Tikkurila's disclosed estimates on the outlook for 2012


Interim Report on April 26, 2012: Outlook for 2012

Tikkurila reiterates its outlook for 2012.

In 2012, the GDP is expected to remain close to the 2011 levels or the GDP growth is expected to be low in the key market areas of Tikkurila. Further raw material cost increases are predicted, even though it is assumed that the raw material and packaging material cost inflation will be clearly lower than in 2011.

In 2012, Tikkurila expects the revenue growth to exceed the average GDP growth in Tikkurila's main market areas.
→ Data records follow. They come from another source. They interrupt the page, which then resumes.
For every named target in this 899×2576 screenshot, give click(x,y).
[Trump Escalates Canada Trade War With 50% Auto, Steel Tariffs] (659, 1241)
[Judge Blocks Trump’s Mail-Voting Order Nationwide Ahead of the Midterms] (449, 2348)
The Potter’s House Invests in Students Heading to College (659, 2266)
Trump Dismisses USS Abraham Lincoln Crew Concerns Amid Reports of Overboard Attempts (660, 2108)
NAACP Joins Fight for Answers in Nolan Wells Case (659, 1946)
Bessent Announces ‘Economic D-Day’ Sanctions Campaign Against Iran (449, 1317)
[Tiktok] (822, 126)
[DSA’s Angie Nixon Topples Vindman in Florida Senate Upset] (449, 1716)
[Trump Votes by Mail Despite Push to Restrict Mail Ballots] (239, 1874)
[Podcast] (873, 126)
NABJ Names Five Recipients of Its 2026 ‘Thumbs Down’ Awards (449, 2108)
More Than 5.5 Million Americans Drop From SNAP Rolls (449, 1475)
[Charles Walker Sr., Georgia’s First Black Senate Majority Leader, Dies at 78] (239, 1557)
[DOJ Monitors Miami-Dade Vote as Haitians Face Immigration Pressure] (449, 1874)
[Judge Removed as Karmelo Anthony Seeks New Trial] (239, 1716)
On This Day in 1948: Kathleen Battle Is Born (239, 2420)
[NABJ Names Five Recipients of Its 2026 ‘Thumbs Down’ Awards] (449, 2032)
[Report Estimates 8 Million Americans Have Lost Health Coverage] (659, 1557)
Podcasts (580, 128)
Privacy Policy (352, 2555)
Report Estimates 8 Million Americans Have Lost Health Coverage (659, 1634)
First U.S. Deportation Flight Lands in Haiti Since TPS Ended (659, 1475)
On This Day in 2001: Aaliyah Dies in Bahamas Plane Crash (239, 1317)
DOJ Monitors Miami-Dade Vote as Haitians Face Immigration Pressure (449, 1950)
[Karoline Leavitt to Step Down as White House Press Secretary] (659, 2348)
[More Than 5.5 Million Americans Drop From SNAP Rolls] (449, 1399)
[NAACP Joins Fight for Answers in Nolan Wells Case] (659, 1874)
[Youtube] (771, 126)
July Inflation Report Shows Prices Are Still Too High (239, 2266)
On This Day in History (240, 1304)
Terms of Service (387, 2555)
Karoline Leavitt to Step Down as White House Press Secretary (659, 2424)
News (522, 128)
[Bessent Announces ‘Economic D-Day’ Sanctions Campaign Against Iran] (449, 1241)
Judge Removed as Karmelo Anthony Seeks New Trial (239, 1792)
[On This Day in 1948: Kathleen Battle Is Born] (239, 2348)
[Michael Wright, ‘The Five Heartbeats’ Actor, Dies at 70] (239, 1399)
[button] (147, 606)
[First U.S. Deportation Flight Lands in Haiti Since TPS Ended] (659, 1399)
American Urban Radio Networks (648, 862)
As far as the profitability is concerned, Tikkurila expects EBIT in euro to stay at the same level as in 2011.

The estimates presented above are based on internal assessment reflecting management's most recent forecasts for full-year 2012 financial performance. These estimates are based on the assumption that foreign exchange rates would stay at the same level as the actual exchange rates on December 31, 2011. The estimates are also based on Tikkurila's current distribution network and business structure. The main market areas referred above include Russia, Sweden, Finland and Poland. Moreover, as announced during the fourth quarter of 2011, a group-wide efficiency program aiming at increasing competitiveness was launched in 2011 and it will be continued in 2012, and therefore the impact of the non-recurring expenses linked to the implementation of the efficiency program or of any potential major restructuring actions, regardless of their timing, are not taken into account in the guidance.


Financial Statement Release on February 16, 2012: Outlook for 2012

In 2012, the GDP is expected to remain close to the 2011 levels or the GDP growth is expected to be low in the key market areas of Tikkurila. Further raw material cost increases are predicted, even though it is assumed that the raw material and packaging material cost inflation will be clearly lower than in 2011.
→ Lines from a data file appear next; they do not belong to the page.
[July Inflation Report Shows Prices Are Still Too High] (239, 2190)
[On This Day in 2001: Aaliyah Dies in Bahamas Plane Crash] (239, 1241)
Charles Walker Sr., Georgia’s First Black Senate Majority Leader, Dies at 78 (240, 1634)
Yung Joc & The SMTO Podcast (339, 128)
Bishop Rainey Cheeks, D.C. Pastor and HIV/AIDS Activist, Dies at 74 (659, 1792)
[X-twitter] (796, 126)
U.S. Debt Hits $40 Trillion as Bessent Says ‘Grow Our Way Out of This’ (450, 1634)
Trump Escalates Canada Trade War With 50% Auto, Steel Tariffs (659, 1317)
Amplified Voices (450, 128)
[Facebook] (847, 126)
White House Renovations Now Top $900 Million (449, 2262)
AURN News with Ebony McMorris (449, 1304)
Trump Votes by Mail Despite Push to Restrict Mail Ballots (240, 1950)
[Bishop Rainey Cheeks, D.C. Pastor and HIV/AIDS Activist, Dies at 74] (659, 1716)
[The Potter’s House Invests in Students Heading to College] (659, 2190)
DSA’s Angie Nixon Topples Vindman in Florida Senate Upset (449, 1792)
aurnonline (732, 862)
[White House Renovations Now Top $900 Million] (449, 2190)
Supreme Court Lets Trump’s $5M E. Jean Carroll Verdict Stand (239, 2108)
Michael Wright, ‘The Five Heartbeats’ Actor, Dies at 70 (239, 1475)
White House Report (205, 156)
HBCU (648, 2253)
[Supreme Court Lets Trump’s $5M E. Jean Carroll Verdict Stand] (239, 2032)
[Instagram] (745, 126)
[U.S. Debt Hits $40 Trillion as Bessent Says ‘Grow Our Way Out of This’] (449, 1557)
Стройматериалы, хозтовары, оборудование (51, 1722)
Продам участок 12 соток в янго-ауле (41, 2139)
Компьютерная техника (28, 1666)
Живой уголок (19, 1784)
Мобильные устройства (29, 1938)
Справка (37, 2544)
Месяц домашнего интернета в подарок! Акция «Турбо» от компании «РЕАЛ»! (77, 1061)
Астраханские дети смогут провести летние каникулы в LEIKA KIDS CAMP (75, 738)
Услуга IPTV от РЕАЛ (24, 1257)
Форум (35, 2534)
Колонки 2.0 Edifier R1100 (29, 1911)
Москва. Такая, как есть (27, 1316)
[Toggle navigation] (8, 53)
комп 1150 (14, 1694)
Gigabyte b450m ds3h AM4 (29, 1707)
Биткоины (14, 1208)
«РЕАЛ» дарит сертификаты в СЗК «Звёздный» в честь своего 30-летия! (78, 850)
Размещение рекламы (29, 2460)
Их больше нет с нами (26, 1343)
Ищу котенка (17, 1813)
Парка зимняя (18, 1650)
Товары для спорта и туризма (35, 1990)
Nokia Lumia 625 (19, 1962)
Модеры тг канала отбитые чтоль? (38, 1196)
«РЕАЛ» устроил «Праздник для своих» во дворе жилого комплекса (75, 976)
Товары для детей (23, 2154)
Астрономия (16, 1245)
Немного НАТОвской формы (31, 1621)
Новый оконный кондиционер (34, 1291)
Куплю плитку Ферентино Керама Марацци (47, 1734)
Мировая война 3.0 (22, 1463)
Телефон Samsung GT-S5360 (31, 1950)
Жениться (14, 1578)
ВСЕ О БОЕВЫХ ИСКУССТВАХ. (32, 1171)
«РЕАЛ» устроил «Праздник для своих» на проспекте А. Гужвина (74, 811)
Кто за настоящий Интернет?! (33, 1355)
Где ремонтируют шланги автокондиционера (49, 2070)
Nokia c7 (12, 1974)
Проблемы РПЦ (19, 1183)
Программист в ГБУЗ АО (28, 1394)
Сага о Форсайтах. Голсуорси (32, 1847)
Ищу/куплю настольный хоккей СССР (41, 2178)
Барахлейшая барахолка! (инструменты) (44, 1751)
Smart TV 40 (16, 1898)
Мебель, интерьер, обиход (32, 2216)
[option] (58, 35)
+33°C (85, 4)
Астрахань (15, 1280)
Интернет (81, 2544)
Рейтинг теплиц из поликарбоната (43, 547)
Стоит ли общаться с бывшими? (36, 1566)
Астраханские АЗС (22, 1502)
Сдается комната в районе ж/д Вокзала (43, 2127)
In 2012, Tikkurila expects the revenue growth to exceed the average GDP growth in Tikkurila's main market areas. As far as the profitability is concerned, Tikkurila expects EBIT in euro to stay at the same level as in 2011.

The estimates presented above are based on internal assessment reflecting management's most recent forecasts for full-year 2012 financial performance. These estimates are based on the assumption that foreign exchange rates would stay at the same level as the actual exchange rates on December 31, 2011. The estimates are also based on Tikkurila's current distribution network and business structure. The main market areas referred above include Russia, Sweden, Finland and Poland. Moreover, as announced during the fourth quarter of 2011, a group-wide efficiency program aiming at increasing competitiveness was launched in 2011 and it will be continued in 2012, and therefore the impact of the non-recurring expenses linked to the implementation of the efficiency program or of any potential major restructuring actions, regardless of their timing, are not taken into account in the guidance.